* _ASSIGNMENT_
Please translate this sentence from the COVID-19 surveillance article into Spanish: "For many, the thought of a respiratory virus surging in the summer seemed out of place."

TEXT BLOCK Block Start

Surveillance data such as hospitalizations and wastewater metrics provide real COVID-19 prevalence numbers, but do we need to do more to be prepared ahead of another potential health crisis?
In summers past—well, through 2020—COVID-19 surges during the summer were a worrisome and frustrating trend. For many, the thought of a respiratory virus surging in the summer seemed out of place. During this time of the pandemic, the summer represented a potential reprieve where the outdoors could provide a bit of flexibility in the intense masking and distancing that we had become accustomed to. Now though, we are starting to see a small shift in cases that could indicate a summer surge, albeit likely smaller than years past.
Biobot is reporting wastewater surveillance data rising, which is at 325 copies/mL of sewage, on July 26; this is an increase from 168 copies/mL on June 14th. Wastewater surveillance is a helpful tool—like batch testing—to help maintain some gage of COVID in the community, but at a more cost-conscious level given the state of the pandemic and the drop in clinical testing. The challenge though, is that testing outside of this has become extremely limited.

TEXT BLOCK Block End
SUPPLIED DATA Block Start

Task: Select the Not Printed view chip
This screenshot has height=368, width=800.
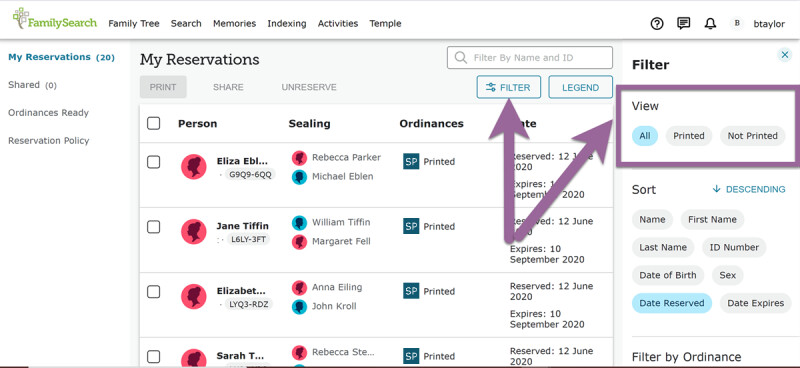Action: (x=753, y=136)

SUPPLIED DATA Block End
SUPPLIED DATA Block Start

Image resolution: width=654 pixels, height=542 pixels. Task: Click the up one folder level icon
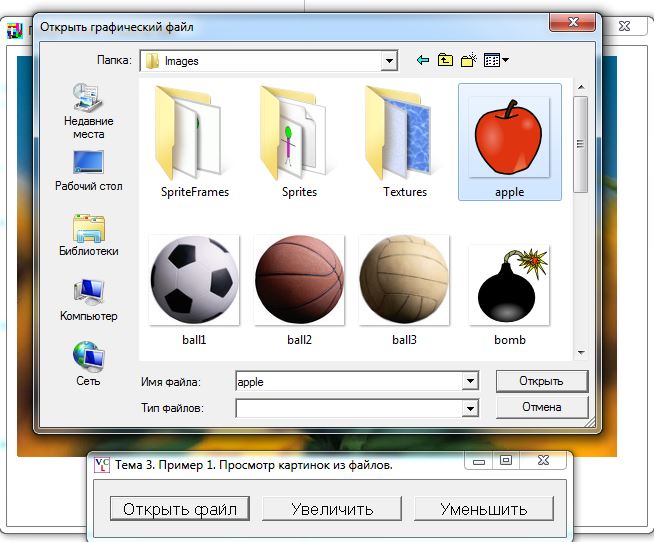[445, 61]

SUPPLIED DATA Block End

* _EXERCISE RESPONSE_
Para muchos, la idea de que un virus respiratorio tuviera un repunte en verano parecía fuera de lugar.